***** Page *****
Suis-je suffisamment indiscipliné
pour être pluridisciplinaire? François Taddei. directeur du Centre de
Recherches Interdisciplinaires (CRI) lié aux Universités Paris-Descartes et
Paris-Diderot, s'est fait le champion de cette approche à la fois exigeante et
stimulante. Il forme des étudiants avec la contrainte de devoir travailler dans
des laboratoires qui ne sont pas ceux de leur formation d'origine. Dans un rapport sur l’éducation remis à l’OCDE, François Taddei indique
qu'au xxie siècle tout le monde doit avoir
appris à apprendre, à coopérer, à accéder à tous les savoirs disponibles,
notamment par les nouvelles technologies. Il propose que les systèmes éducatifs s’inspirent de la « culture du
questionnement ». Dépasser inlassablement toutes les représentations du
réel qui nous viennent d'une culture binaire.
Suis-je le complice
de ma vulnérabilité? Parce que cette vulnérabilité assimilée devient le
creuset de possibles rebonds, et le garant de toute valorisation de ce qu'il
peut y avoir d'unique en chaque être singulier. C'est le credo de Charles
Gardou (Pascal, Frida Kahlo et les autres, Erès, 2014). Dans son essai, il nous convainc de la force de la
vulnérabilité dans tout processus de création. Robert Schumann, Frida Kahlo,
Rousseau, Pascal, Dostoïevsky, Joël Bousquet, Helen Keller, Démosthène: leur
vulnérabilité s'élargit à tous, comme pour insuffler la force de la dépasser.
*****
• Consigne
Selon la page, pourquoi vaut-il la peine de se faire le complice de sa vulnérabilité ? Répondez en une à trois phrases. Appuyez-vous uniquement sur la page.
***** Données fournies *****
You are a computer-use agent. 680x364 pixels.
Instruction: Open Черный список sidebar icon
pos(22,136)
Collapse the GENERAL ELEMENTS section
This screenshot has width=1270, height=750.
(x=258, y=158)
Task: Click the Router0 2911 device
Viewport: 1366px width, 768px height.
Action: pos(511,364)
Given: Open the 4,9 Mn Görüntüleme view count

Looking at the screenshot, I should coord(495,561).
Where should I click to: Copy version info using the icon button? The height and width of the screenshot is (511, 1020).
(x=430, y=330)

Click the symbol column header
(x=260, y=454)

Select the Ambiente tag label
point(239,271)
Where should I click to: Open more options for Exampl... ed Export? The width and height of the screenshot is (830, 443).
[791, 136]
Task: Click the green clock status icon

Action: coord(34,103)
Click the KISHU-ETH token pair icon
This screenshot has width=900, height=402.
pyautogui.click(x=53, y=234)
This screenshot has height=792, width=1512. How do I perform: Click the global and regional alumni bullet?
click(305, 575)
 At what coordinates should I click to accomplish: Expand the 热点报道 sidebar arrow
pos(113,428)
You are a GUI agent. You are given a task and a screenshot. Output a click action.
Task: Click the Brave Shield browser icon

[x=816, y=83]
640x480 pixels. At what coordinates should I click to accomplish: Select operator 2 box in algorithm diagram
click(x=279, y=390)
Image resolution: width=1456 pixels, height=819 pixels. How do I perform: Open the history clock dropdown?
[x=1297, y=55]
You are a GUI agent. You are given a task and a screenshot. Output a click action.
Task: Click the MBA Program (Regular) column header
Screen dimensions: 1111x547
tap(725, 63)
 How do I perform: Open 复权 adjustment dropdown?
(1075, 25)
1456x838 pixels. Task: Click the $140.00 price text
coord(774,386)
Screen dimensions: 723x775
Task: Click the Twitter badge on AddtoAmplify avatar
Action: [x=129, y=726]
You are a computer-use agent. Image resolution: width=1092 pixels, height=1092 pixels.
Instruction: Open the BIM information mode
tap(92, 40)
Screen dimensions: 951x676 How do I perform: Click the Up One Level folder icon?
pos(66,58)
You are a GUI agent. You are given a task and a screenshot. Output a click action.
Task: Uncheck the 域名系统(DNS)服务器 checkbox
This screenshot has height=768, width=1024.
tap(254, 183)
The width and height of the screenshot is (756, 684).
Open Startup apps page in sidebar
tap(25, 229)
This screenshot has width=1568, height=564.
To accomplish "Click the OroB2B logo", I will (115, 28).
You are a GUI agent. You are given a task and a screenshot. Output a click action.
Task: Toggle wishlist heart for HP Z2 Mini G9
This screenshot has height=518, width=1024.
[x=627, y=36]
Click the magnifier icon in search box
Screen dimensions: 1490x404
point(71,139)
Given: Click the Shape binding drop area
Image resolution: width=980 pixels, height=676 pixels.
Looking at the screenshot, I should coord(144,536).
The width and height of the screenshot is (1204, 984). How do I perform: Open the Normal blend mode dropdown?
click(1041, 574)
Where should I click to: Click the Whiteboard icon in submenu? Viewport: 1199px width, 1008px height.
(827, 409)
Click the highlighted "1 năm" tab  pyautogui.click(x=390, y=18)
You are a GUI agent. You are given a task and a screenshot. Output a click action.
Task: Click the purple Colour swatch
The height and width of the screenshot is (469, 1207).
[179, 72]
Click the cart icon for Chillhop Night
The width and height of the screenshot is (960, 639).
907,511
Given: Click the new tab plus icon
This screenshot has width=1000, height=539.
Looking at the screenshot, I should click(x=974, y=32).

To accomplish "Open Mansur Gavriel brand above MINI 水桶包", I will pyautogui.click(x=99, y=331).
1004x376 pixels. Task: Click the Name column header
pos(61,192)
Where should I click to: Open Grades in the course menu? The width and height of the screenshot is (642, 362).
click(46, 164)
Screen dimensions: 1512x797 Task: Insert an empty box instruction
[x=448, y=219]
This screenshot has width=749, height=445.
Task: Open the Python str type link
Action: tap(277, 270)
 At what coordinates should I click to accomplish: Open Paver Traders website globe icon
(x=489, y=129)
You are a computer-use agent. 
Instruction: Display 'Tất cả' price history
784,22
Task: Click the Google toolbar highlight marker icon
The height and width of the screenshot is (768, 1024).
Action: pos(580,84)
*****
• Réponse
Une fois assimilée, la vulnérabilité devient le creuset de possibles rebonds. Elle est aussi le garant de toute valorisation de ce qu'il peut y avoir d'unique en chaque être singulier.